### Activity
Where in the data below does the word "accomplish" appear? Copy every line that has it.

Items from a dataset
*** Begin section ***
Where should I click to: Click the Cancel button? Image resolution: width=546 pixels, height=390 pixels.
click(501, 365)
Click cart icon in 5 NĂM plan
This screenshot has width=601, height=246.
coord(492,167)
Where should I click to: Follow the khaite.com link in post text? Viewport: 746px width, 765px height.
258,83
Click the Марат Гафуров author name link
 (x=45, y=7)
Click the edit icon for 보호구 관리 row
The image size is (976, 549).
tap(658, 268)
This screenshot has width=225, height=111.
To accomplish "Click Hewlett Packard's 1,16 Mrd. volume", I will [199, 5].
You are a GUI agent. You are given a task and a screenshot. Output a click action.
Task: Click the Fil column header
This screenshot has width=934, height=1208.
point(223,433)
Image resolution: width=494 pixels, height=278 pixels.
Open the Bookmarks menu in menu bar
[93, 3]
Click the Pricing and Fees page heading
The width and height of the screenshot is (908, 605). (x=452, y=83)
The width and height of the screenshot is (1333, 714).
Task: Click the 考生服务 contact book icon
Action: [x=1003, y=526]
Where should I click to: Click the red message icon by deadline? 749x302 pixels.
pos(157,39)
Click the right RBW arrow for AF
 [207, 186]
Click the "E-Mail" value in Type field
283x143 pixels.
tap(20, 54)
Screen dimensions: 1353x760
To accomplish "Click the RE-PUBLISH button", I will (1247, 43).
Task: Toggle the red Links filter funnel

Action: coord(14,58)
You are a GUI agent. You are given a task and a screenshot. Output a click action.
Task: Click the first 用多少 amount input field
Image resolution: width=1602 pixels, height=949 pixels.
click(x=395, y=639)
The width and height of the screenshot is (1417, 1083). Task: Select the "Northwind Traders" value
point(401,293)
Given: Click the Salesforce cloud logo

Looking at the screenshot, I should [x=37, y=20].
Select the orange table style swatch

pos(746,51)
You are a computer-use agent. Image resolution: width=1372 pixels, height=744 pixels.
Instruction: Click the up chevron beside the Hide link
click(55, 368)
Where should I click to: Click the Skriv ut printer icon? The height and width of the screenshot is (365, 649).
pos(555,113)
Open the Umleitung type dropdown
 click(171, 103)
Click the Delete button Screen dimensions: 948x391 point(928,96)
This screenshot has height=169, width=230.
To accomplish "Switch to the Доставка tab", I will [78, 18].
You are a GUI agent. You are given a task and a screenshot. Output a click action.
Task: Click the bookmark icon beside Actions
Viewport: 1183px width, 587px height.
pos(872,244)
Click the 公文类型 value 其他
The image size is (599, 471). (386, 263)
*** End section ***
### Written reply
To accomplish "Click Hewlett Packard's 1,16 Mrd. volume", I will [199, 5].
To accomplish "Click the RE-PUBLISH button", I will (1247, 43).
To accomplish "Switch to the Доставка tab", I will [78, 18].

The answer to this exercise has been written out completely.